代謝　
ストレスと糖の急増

Sci. Signal., 4 August 2009
Vol. 2, Issue 82, p. ec257
[DOI: 10.1126/scisignal.282ec257]

Wei Wong

要約 ： CRTC2［CREB（cAMP応答配列結合タンパク質）調節性転写共役因子2、TORC2としても知られる］は転写因子CREBと結合し、肝臓の糖新生を調節する。Wangらは、初代培養肝細胞をタプシガルギンthapsigarginまたはツニカマイシンtunicamycinで処理して小胞体ストレスを誘導すると、脱リン酸化と核移行で評価されるCRTC2の活性化が促進されることを明らかにした。ところが、これらの処理はCREB-CRTC2活性を検出するルシフェラーゼ・レポーター（CRE-luc）を阻害した。プロテオミクスによるスクリーニングによって、小胞体ストレスの際に小胞体から核内へと移行する転写因子ATF6α（活性化転写因子6α）がCRTC2の結合相手として同定された。タプシガルギンまたはツニカマイシンで処理された肝細胞では、CRTC2とATF6αは、小胞体ストレスにより誘導される転写因子をコードする遺伝子Xbp1（X-box結合タンパク質1）のプロモーター上に検出された。さらに、マウスにツニカマイシンを注射すると、XBP1の活性を検出するルシフェラーゼ・レポーター（XBP1-luc）の肝臓での活性と、Xbp1遺伝子を含む小胞体ストレス誘導性遺伝子の転写が亢進した。このような作用は、CRTC2の過剰発現によって促進され、CRTC2に対するRNA干渉によって抑制された。ATF6αとCREBのCRTC2上での結合部位がオーバーラップしていたことから、著者らは、CRTC2に関してATF6αがCREBと競合するかどうかについて調べた。恒常的に核内に局在化するATF6α変異体（ATF6-N）を肝細胞で過剰発現させると、CRTC2とCREBの結合、グルコース6-ホスファターゼ（CREB標的遺伝子）のプロモーターへのCRTC2のリクルート、および糖新生（グルコース産生量で測定される）が低下した。肥満状態で起こる長期間の小胞体ストレスの際には、ATF6αが分解される。この現象は、小胞体ストレス応答を損ない、糖新生を促進すると予想される。

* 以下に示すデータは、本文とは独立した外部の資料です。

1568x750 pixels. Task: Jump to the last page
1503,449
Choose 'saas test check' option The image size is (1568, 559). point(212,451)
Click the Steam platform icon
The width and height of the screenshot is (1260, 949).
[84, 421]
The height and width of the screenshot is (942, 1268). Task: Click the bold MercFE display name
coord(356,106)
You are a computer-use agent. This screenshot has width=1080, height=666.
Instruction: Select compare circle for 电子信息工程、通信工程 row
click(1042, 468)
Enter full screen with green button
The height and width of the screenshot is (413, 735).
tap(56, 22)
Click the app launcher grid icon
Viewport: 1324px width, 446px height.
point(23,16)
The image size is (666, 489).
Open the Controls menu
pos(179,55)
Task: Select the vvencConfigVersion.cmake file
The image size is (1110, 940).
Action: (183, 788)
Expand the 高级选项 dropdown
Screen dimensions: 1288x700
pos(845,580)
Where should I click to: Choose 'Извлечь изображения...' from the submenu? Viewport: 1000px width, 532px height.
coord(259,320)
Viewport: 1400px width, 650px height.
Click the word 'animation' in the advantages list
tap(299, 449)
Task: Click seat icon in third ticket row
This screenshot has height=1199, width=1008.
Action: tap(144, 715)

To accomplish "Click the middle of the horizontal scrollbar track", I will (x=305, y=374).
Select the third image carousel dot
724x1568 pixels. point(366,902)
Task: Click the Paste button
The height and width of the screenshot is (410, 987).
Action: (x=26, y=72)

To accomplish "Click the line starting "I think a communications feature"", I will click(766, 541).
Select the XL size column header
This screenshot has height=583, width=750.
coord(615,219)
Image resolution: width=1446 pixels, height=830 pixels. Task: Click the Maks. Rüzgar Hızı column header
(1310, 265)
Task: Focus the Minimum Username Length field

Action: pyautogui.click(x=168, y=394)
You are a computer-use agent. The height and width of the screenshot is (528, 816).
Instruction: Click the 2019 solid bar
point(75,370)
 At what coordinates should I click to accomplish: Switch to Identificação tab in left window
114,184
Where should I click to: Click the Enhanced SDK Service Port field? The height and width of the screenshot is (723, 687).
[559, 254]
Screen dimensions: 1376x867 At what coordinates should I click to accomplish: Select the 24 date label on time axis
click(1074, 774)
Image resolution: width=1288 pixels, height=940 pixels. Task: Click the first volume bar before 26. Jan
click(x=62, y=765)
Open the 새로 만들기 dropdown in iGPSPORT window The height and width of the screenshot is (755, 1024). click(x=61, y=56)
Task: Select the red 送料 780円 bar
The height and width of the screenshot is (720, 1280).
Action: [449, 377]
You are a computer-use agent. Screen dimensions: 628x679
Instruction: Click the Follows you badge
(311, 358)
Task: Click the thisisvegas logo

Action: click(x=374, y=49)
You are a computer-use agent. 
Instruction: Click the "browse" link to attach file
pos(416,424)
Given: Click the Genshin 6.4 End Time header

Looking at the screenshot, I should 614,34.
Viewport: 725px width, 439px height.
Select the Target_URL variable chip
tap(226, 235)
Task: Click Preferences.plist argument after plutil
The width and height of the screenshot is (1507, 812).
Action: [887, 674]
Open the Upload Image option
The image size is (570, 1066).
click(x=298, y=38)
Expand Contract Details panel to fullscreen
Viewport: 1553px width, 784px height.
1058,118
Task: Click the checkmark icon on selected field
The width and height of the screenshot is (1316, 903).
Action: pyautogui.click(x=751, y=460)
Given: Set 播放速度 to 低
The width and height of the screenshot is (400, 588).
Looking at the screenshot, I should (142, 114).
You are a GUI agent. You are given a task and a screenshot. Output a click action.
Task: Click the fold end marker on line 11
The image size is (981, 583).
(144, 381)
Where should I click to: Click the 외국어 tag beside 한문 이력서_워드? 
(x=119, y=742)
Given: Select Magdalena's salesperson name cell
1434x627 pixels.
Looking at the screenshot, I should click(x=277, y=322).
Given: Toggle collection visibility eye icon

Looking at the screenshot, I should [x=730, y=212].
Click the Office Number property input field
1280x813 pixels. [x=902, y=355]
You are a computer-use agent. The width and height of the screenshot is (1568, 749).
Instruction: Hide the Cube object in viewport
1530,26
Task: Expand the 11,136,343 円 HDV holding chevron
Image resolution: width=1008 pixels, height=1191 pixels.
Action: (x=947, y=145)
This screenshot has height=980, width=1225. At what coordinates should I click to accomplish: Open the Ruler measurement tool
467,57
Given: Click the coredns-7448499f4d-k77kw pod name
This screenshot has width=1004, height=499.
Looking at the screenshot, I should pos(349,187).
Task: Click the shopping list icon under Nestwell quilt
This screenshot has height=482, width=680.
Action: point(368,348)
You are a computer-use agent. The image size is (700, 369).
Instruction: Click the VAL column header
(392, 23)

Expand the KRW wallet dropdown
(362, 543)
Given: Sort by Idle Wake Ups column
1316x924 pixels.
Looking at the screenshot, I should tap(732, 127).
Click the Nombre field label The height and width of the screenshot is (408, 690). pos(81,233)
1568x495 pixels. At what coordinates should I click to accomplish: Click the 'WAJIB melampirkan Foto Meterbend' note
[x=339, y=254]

実際に、遺伝子操作により作製された肥満マウス（db/db）も、高脂肪食により誘導された肥満マウスも、痩せたマウスに比べてXBP1-lucのレポーター活性が低く、CRE-lucのレポーター活性が高く、血糖値が高かった。このような差は、どちらのタイプの肥満マウスでも、ATF6-Nの過剰発現によって緩和された。このように、CRTC2は小胞体ストレス応答と糖新生を切り替えるスイッチとして作用し、肥満状態ではこの両者のバランスが崩れるものと考えられる。